Les fonds, nouveaux types de prêteurs

L’article 27 de la loi n°2015-1786 du 29 décembre 2015 de finances rectificative pour 2015 (la « LFR 2015« ) comporte une innovation longtemps espérée secrètement par beaucoup, parfois évoquée publiquement par les plus iconoclastes, mais pour laquelle le vaste mouvement de désintermédiation de l’économie a dernièrement créé les conditions d’un consensus : la possibilité pour certains fonds de prêter directement aux entreprises.

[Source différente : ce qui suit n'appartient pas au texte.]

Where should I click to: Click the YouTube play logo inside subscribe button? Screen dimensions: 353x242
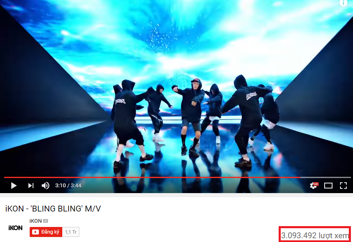(x=36, y=232)
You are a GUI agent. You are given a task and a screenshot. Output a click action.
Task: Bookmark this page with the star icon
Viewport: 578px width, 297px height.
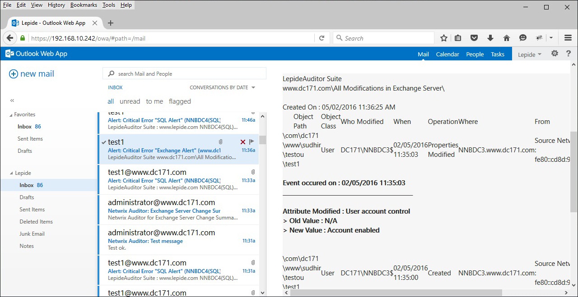443,38
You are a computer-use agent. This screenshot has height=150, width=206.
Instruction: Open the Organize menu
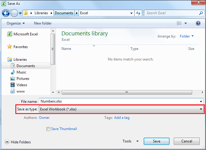click(x=15, y=23)
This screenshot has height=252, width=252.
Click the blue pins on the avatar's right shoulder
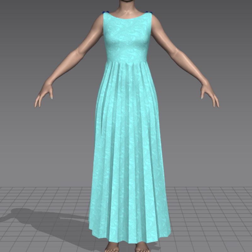coord(106,13)
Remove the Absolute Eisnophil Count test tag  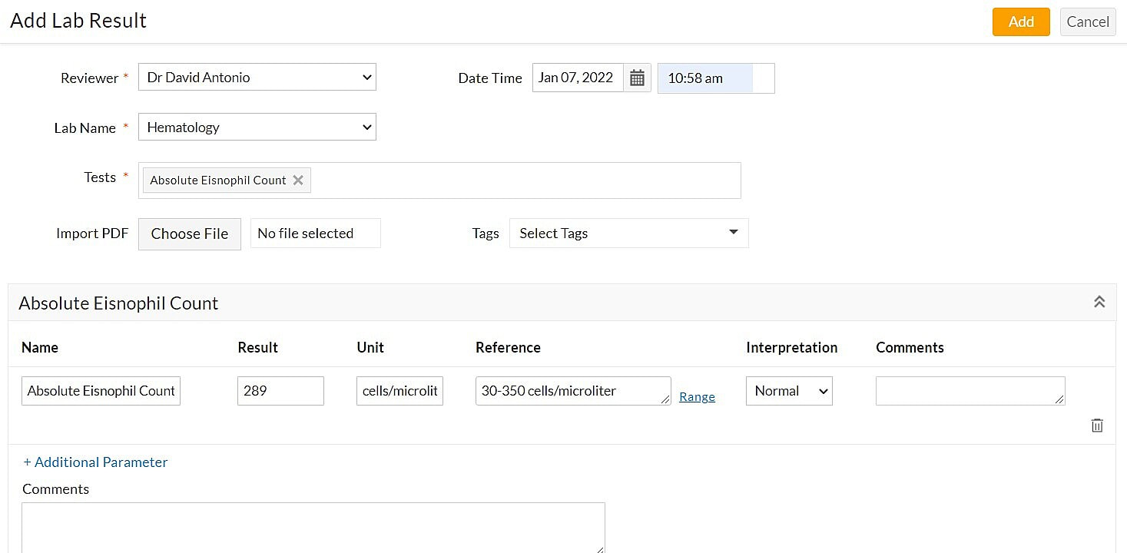[x=298, y=180]
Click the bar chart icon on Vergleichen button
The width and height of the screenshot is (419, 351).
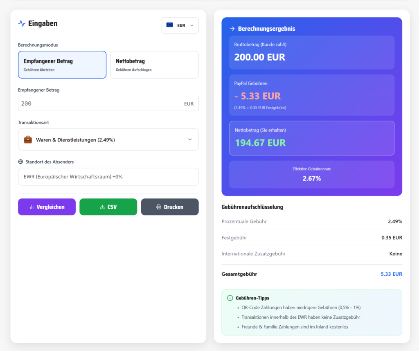(x=32, y=207)
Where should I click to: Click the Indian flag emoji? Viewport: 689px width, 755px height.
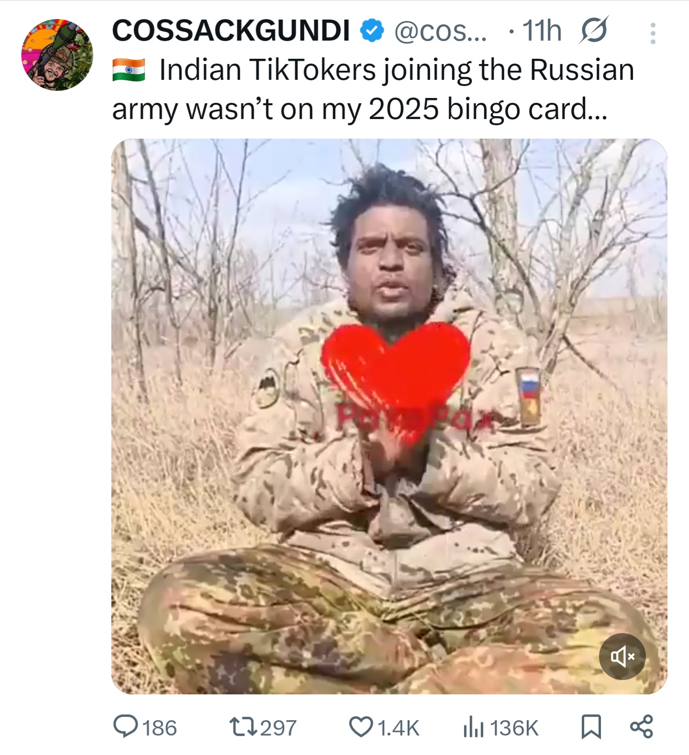(129, 70)
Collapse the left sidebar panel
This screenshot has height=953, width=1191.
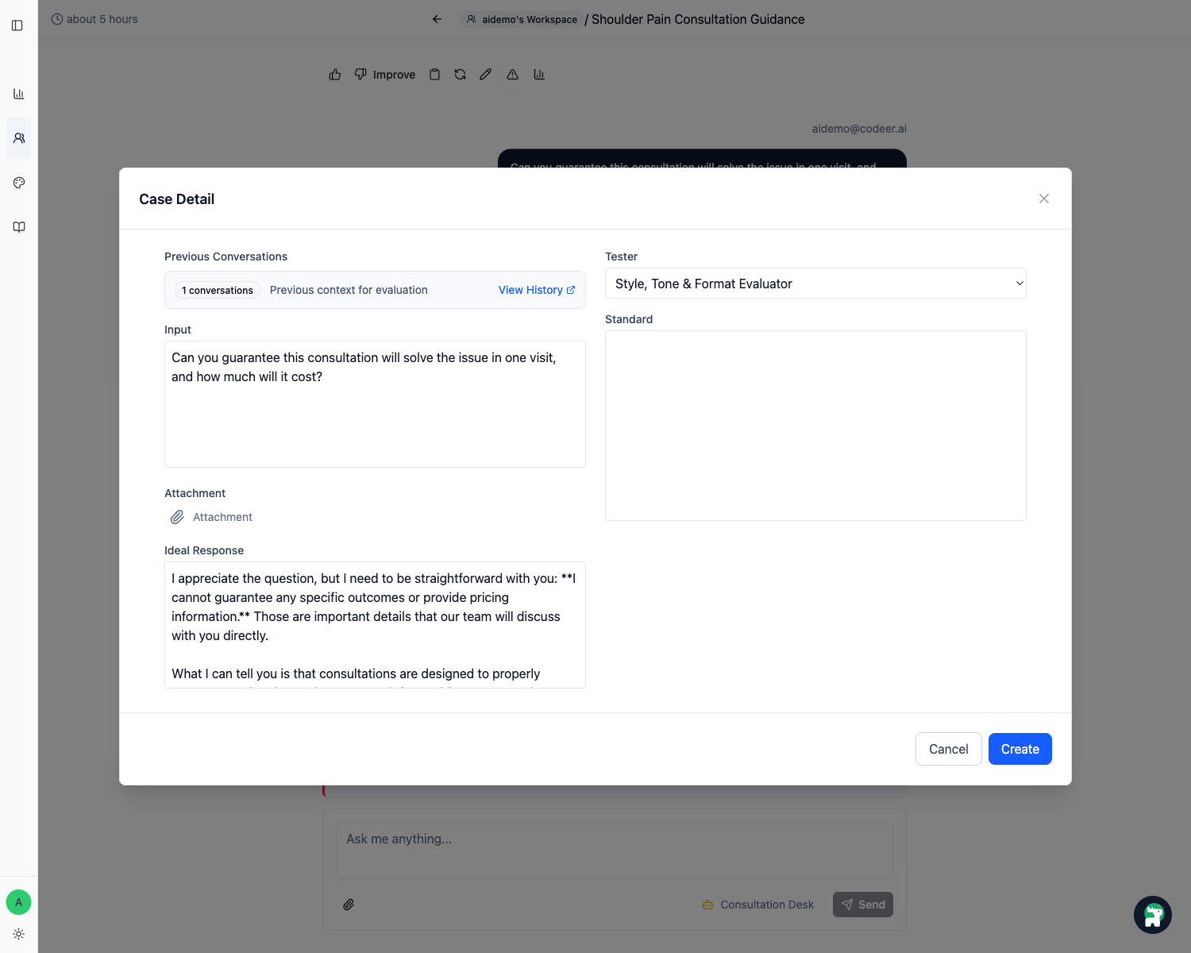[17, 25]
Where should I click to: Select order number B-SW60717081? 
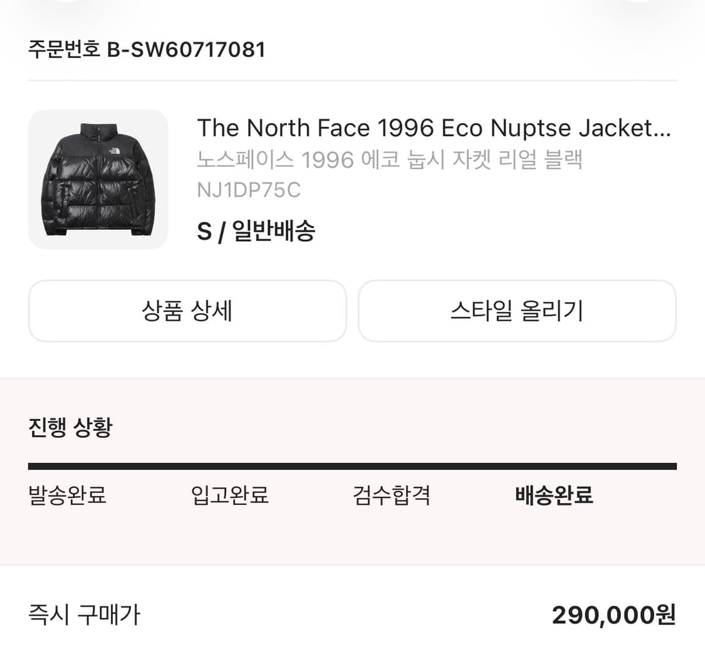[146, 49]
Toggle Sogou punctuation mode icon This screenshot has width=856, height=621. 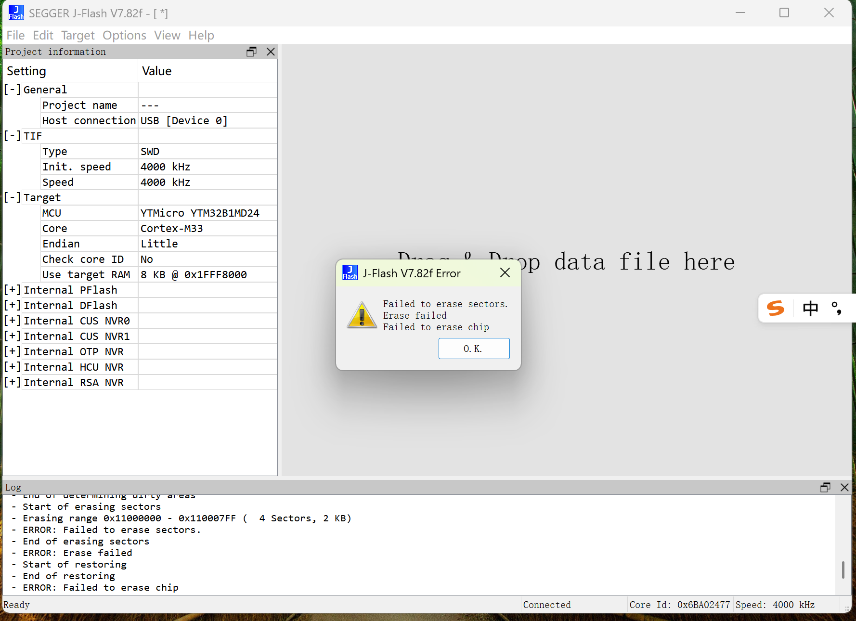coord(837,308)
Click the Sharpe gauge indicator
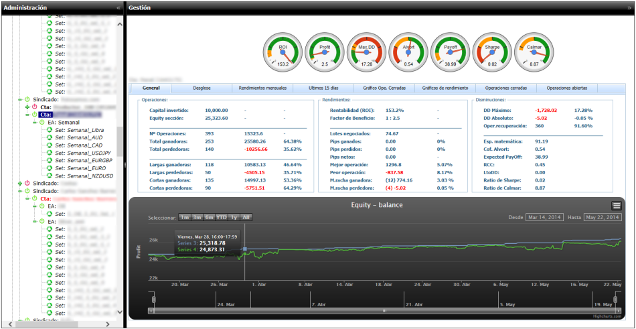Screen dimensions: 636x329 pyautogui.click(x=492, y=52)
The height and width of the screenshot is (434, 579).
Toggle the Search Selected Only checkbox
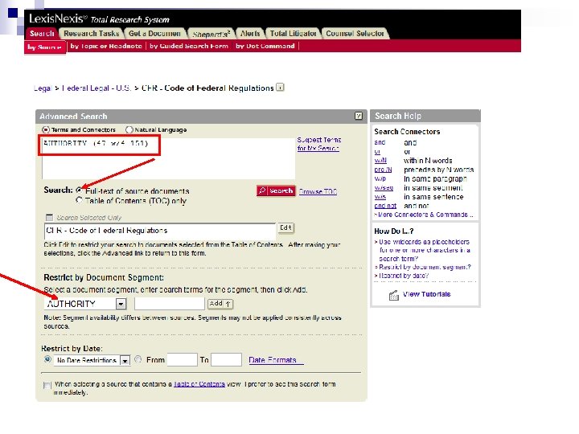pyautogui.click(x=49, y=217)
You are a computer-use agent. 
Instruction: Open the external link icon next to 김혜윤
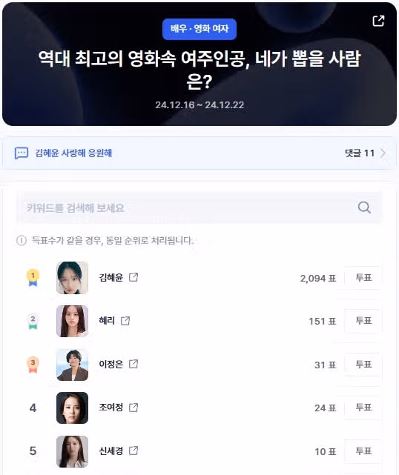pyautogui.click(x=133, y=277)
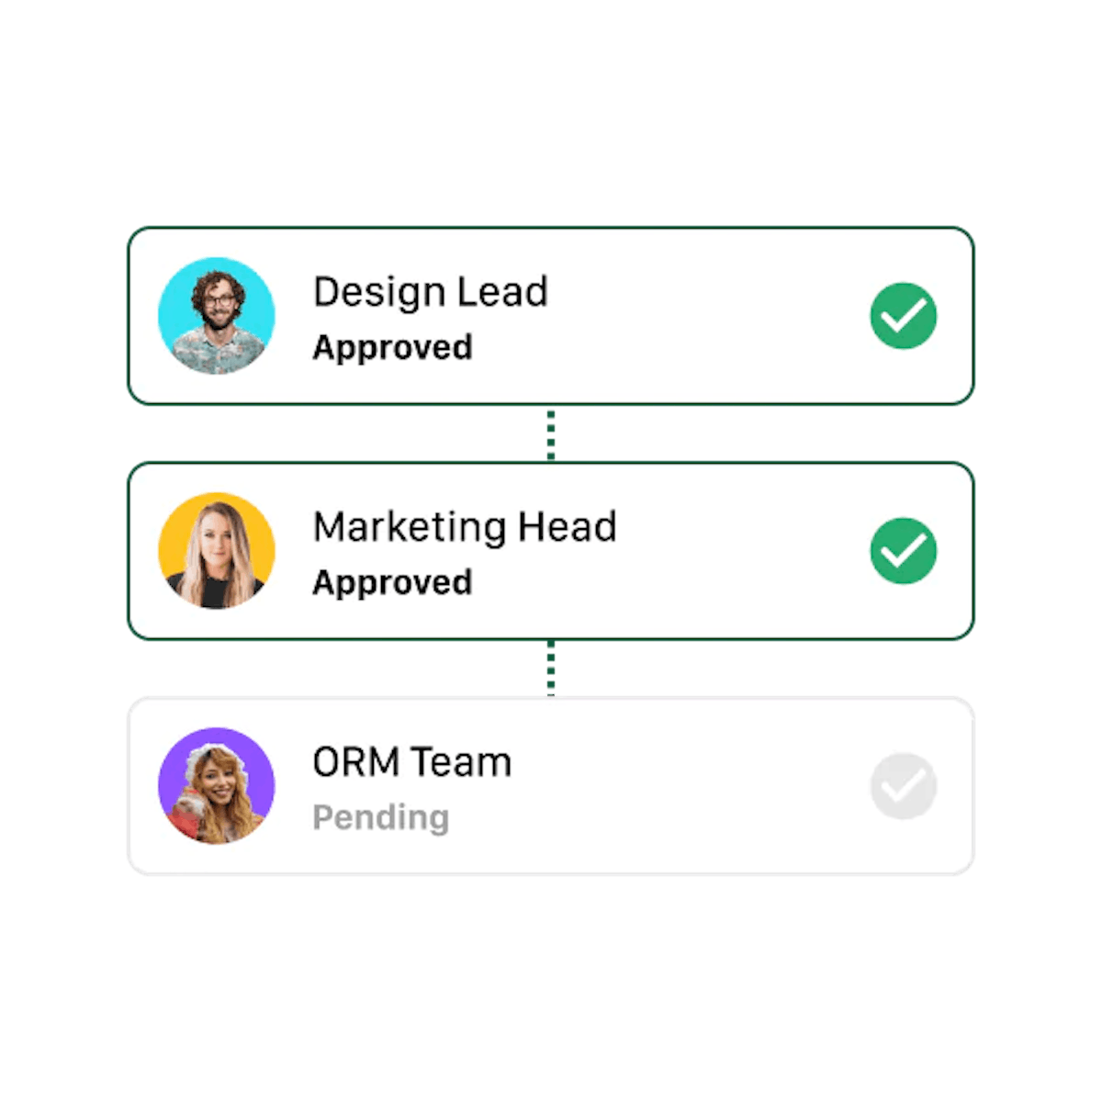
Task: Select the faded ORM Team pending card
Action: 551,786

Pour mémoire, la loi française1 pose un principe d’interdiction à toute personne autre qu’un établissement de crédit ou une société de financement d’effectuer en France des opérations de crédit (dont l’octroi de prêts) à titre habituel. Par dérogation, cette interdiction ne s’applique pas à certains fonds d’investissement alternatifs (FIA), sous réserve des dispositions particulières qui leur sont applicables. Ainsi, ces FIA peuvent prêter pour autant que les dispositions qui les régissent le prévoient ou l’autorisent. D’une manière générale, la compétence légale de ces fonds étant régie par un principe de spécialité, la possibilité pour un tel fonds de prêter en dehors d’une disposition expresse de la loi était incertaine ou, à tout le moins, discutable. A titre d’exemple, avant l’entrée en vigueur de la LFR 2015, un organisme de titrisation pouvait acquérir des créances à terme (comme une créance de remboursement d’un prêt) ou souscrire directement à une émission obligataire, mais ne pouvait prêter directement à une entreprise.

La LFR 2015 vient modifier le régime juridique respectivement applicable aux fonds professionnels spécialisés2, aux fonds professionnels de capital investissement3 et aux organismes de titrisation4 en leur donnant la possibilité de prêter aux entreprises dans deux types de cas :

  • lorsque le fonds peut se prévaloir de la qualification de « fonds européens d’investissement à long terme » (au sens du règlement (UE) n°2015/760 du 29 avril 2015) et dans les conditions fixées par le règlement « ELTIF » ; la faculté expressément offerte à ces véhicules est bien entendu conditionnée (i) à la capacité de leurs sociétés de gestion de conduire une telle stratégie de gestion et (ii) au respect des règles d’investissement propres à chacun de ces types de fonds5. A noter qu’il est regrettable que le législateur n’ai pas cru bon d’adapter le droit français pour tenir compte des entités susceptibles de répondre aux critères du règlement « ELTIF » sans appartenir aux fonds visés par l’article 27 de la LFR 2015 ;
  • dans des conditions qui restent à fixer par décret en Conseil d’Etat. Cette ouverture législative permettra au Gouvernement de tenir compte des travaux de place menés récemment sur ce sujet et, en particulier, de la consultation publique lancée par l’AMF fin 2015 dont les résultats démontrent une certaine maturité de la place de Paris pour étendre la possibilité de prêter en dehors du strict cadre du règlement « ELTIF ». Bien entendu, il serait naturel que le décret à venir impose quelques contraintes, dans l’intérêt des investisseurs de ces fonds mais également des futurs emprunteurs. La lettre de l’article 27 de la LFR 2015 laisse penser que l’ouverture apportée par le futur décret devrait se limiter aux prêts aux entreprises.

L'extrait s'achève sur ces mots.